The world also feels like it’s at a bit of a crossroads, historically, right now. Lots of challenges loom politically, economically, and climatically. The future seems uncertain. In my country it feels like we are divided socially in myriad and irreparable ways, and it causes me to think about when it wasn’t so. And then, as a historian, I remember that this type of thinking is a trap. Was it ever not so? Did we have a time when things were great and we were carefree? When was the so-called “Golden Age” that humans have longed for and chased throughout our history? I imagine it will depend on whom you ask.
For example, I asked my mom on her 80th birthday when that was for her, and she pointed to the photo of the three of us above. My parents were very young, in their early 20s, and I was their first born. We were all fresh, happy, and probably filled with hope for what the future would bring.
Likewise, in recent years in the U.S. there have been cries from some to “Make America Great Again.” Clearly, they think we used to be a better country than we are now, but to be honest I’m not entirely sure what that means. When and to what, exactly, are they referring?

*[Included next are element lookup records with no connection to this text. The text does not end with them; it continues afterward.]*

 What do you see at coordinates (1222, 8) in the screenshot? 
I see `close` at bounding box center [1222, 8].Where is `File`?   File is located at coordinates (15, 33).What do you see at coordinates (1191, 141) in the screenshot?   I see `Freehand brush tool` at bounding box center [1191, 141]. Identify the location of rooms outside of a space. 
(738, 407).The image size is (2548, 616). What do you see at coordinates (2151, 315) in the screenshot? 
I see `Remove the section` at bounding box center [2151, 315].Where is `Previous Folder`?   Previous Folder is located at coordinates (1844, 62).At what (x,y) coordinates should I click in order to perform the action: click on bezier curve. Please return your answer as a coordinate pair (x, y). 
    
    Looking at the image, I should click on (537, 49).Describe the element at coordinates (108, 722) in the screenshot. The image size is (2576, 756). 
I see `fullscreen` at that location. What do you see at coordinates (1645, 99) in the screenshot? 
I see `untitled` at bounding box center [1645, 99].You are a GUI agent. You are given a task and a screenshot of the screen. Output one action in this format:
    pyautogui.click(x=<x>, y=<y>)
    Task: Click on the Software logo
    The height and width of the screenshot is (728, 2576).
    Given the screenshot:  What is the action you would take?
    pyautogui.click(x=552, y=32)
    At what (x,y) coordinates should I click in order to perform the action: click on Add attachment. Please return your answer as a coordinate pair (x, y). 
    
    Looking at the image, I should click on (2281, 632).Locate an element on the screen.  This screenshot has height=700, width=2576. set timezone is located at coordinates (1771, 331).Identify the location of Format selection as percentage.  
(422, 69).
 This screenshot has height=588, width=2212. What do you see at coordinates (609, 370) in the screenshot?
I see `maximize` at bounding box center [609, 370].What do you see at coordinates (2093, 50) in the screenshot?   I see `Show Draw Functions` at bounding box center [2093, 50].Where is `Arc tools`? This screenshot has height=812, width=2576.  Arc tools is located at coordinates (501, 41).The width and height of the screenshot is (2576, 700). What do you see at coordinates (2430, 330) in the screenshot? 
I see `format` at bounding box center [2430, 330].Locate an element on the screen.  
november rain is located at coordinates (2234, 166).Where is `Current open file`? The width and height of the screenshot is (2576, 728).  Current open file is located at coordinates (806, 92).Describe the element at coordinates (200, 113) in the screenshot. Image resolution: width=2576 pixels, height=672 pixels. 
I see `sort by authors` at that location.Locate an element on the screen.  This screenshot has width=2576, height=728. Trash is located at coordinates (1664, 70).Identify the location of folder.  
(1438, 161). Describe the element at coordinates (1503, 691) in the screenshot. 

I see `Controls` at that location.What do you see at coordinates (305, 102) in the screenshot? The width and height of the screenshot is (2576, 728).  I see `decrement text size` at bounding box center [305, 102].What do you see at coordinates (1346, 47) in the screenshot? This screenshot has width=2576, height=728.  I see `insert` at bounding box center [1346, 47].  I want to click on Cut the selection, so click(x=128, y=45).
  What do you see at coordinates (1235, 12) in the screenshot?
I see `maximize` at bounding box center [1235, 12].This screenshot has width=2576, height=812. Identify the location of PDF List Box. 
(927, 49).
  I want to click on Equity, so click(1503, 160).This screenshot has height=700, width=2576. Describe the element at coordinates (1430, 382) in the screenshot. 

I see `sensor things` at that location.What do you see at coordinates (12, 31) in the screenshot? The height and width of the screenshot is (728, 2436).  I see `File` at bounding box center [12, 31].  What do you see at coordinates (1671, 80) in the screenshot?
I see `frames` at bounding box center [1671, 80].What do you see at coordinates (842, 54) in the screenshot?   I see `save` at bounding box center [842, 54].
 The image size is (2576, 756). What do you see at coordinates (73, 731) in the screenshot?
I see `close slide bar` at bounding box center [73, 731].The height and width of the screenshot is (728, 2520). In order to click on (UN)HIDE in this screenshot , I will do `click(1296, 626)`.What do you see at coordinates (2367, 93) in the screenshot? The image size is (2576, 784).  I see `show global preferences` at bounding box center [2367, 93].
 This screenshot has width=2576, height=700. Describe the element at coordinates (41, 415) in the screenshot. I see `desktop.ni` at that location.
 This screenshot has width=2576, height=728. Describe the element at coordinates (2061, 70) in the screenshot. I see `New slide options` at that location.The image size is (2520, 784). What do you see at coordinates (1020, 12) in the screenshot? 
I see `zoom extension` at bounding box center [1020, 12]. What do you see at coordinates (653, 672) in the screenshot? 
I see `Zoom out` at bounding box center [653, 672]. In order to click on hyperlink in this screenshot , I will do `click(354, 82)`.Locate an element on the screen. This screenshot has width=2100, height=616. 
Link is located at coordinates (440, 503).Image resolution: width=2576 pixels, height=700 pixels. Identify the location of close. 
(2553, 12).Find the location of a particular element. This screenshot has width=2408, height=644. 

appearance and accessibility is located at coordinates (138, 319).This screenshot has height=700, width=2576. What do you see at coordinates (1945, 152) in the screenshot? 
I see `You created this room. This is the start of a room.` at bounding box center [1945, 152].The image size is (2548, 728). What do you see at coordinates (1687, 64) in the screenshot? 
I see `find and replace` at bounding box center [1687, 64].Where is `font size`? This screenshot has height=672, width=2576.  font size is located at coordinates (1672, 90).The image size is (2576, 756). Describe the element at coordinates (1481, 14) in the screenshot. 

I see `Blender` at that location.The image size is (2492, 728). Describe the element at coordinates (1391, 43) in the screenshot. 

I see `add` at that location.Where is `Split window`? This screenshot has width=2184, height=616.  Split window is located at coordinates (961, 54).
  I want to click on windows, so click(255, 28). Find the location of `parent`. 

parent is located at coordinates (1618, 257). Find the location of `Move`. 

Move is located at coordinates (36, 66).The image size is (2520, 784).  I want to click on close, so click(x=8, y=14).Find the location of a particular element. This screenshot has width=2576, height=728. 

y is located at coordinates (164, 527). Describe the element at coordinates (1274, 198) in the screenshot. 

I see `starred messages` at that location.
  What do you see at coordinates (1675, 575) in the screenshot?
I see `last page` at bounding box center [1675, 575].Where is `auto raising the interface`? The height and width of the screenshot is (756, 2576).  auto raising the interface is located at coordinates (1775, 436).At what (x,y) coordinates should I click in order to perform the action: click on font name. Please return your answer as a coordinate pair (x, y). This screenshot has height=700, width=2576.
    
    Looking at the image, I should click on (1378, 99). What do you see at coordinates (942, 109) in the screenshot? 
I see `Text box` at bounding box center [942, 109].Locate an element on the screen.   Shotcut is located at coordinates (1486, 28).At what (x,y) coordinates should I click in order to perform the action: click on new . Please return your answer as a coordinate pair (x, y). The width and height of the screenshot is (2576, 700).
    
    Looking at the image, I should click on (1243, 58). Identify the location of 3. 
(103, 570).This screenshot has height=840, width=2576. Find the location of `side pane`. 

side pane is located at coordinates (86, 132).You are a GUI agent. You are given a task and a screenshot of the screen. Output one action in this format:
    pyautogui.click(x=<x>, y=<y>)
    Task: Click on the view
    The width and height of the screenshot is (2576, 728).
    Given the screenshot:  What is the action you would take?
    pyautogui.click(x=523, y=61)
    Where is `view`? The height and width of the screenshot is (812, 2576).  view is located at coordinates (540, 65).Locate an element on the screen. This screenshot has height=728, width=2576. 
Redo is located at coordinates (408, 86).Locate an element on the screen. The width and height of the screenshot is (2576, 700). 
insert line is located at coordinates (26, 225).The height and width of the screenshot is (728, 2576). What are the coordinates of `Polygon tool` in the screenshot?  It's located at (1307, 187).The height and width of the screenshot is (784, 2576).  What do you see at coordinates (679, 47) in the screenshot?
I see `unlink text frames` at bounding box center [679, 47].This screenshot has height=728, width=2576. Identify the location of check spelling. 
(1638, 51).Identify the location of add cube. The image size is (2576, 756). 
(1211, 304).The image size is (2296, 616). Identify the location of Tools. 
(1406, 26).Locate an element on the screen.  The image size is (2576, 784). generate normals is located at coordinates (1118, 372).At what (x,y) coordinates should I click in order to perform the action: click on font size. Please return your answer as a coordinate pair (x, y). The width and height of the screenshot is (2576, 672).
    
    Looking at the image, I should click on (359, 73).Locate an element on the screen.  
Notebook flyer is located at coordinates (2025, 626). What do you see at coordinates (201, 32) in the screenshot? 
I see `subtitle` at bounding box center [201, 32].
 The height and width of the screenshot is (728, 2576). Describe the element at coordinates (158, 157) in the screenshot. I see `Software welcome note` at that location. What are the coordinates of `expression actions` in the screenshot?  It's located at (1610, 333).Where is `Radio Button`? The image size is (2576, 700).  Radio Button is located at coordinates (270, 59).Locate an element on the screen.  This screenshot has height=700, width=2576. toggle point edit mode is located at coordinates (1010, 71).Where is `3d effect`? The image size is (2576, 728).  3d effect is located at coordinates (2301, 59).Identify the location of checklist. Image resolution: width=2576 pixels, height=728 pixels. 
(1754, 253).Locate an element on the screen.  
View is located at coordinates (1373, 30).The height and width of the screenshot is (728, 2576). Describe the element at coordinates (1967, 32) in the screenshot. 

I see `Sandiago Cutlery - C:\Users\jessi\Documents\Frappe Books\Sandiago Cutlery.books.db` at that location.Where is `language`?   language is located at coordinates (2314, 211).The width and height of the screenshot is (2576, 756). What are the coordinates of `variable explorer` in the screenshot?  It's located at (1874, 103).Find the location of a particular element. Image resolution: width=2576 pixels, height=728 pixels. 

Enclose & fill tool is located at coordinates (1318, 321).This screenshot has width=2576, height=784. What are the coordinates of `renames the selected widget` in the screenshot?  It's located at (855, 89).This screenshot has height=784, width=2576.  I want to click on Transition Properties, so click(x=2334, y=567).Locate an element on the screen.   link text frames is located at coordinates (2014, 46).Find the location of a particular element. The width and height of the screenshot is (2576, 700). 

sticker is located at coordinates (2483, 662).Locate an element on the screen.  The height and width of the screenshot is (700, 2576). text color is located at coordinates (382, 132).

Evidently, for each of us that blissful, “golden” time is going to be different.
I also recently read an article in the journal Nature that discussed a scientific study about people’s perceptions of moral decline. The study showed many people believe that for decades now morality has been in a steady state of decaying, not only on the individual level but the generational level as well. For many, people were simply better people in the past. But the study also showed that this isn’t true and the perception is an illusion. So, why are we so inclined to think the best is behind us?
The concept of a Golden Age is actually very old. It’s believed to have come from the ancient Greeks who described five ages of humankind, the “golden” one simply denoting a time when people were good and generous, living in peace and without want. Definitely sounds like a place most of us would want to be, but to my mind — at least in theory — those conditions could exist in any time and place; they don’t have to be only a refuge in the past.
In the European History courses I’ve taught over the years, I’ve had to cover the period known as the Enlightenment which largely spanned the 18th century CE. On some levels this seems to have been an idealistic time that was also a crossroads for humanity in lots of ways. For many of the intellectuals at the forefront of that movement they embraced the idea of “progress” and suggested that the Golden Age was not in the past but rather in the future and something worth working toward.
Whether their perception was right or not, it’s something worth thinking about. I mean imagine seriously accepting the idea that we have peaked in the past, never to reach that level of fulfillment, achievement, or contentment again. If that’s true, it begs the question, “why even get out of bed in the morning?” As a goal-oriented, generally glass-half-full type person, I’m not someone who can really get behind this notion.
I think the reality of the mythical search for a Golden Age is that it exists everywhere and nowhere at the same time. As my husband is fond of saying, the only constant is change, so by definition we are always simultaneously living in, working toward, or moving away from a Golden Age. I think I like this notion the best.
The truth is we will always have both Dark Ages and Golden Ages — oddly, often at the same time. Being a human is tough. There is lots of suffering in the world and we are capable of doing terrible things to one another, so it’s no wonder we find ourselves often pining away for better times. But there is also love, compassion, kindness, creativity, beauty, and many other ways that we balance this out. So, when is the best time to be alive? In the words of the Roman Emperor-Philosopher Marcus Aurelius:
The longest to live and the soonest to die lose exactly the same thing, for it is only the present moment which one can be deprived of.
Whether we want to acknowledge it or not, the Golden Age is now.
You said:
The truth is we will always have both Dark Ages and Golden Ages — oddly, often at the same time.
I think that is clearly true. Take Al-Andalus as but one example. It was a Golden age for Moors, and a Dark age for Hispania.
Wonderful article, thank you! It brought to mind a quote I heard once: “Nostalgia is a seductive liar.” We tend to remember things as better than they were. You’re right, the golden age is here, and now.